# New member JD 790 will turnover but not start



## Mark Sasfy (Aug 16, 2020)

Tractir shut down while brush hogging, the Batt pos cable had come off. Repaired iit. now tractor just turns over. There is also no clicking when key is turned fuses in box are fine. Checked fuel lines and filter. Is it the selenoid or something else. 

I had seen a similar issue in this forum but can not find it 

Any would be greatly appreciated!


----------



## BigT (Sep 15, 2014)

When you turn the key to the "on" position, can you hear the fuel solenoid kicking in and the fuel pump running?

The fuel solenoid is mounted on or near the back of the injection pump. Should have a wire running to it. Your engine will not start without this solenoid working.

Can you check for voltage to the fuel solenoid? If the connector is hard to get at, just stick a pin into the wire to check voltage. If no power to the solenoid, there may be a relay not working


----------



## Mark Sasfy (Aug 16, 2020)

BigT said:


> When you turn the key to the "on" position, can you hear the fuel solenoid kicking in and the fuel pump running?
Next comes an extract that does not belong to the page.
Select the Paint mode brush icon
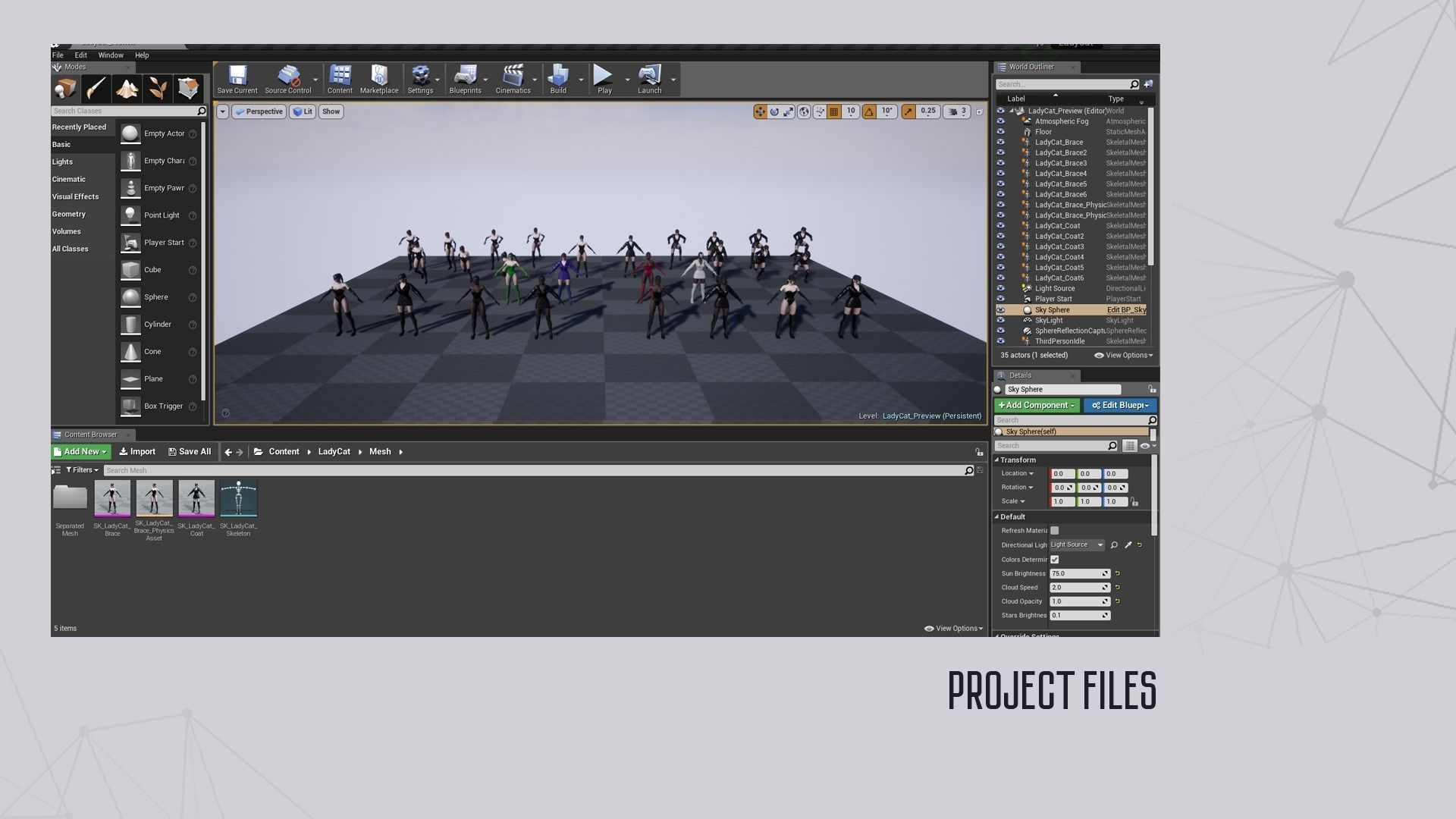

Big T I did all that and then went around again to double check the fuses. Another forum mentioned the 3 amp fuses needed to be checked. One was blown. Very hard to see at first but it was. I replaced it with spare and I'm up and running. I think that when the pos cable separated from the battery it blew the fuse.
Thanks for your support and help 1st time using a forum good experience!


----------